> **WHAT YOU WILL DO**
Your answer should be the lines below from the one holding "This screenshot has height=745, width=1568." through the one holding "Click the tallest", copied exactly and with nothing else.

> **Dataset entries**
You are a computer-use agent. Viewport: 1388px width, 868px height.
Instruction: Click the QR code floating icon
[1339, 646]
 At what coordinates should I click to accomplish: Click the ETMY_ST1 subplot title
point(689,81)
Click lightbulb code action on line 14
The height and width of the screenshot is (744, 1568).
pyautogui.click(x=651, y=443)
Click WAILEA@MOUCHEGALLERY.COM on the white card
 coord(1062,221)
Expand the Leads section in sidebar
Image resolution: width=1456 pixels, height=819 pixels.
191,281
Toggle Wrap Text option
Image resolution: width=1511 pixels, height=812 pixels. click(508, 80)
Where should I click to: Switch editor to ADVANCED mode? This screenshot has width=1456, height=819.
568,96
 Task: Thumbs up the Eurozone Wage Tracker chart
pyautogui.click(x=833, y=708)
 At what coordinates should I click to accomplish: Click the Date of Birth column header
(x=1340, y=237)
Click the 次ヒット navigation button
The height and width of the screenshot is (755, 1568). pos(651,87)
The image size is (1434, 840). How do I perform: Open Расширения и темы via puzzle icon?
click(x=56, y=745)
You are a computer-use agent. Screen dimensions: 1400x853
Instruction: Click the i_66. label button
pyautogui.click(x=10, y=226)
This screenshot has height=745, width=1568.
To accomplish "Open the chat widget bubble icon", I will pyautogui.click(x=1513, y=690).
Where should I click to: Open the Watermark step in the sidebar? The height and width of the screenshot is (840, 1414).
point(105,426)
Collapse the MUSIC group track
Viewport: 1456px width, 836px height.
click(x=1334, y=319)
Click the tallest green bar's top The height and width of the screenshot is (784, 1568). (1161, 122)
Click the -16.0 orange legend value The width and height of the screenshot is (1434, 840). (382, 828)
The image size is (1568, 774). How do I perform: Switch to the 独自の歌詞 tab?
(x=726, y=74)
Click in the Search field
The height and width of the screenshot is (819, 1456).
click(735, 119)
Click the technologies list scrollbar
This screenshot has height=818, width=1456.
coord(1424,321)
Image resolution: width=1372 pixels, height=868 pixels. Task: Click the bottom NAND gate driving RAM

> **ANSWER SECTION**
This screenshot has height=745, width=1568.
To accomplish "Open the chat widget bubble icon", I will pyautogui.click(x=1513, y=690).
Where should I click to: Open the Watermark step in the sidebar? The height and width of the screenshot is (840, 1414).
point(105,426)
Collapse the MUSIC group track
Viewport: 1456px width, 836px height.
click(x=1334, y=319)
Click the tallest green bar's top The height and width of the screenshot is (784, 1568). (1161, 122)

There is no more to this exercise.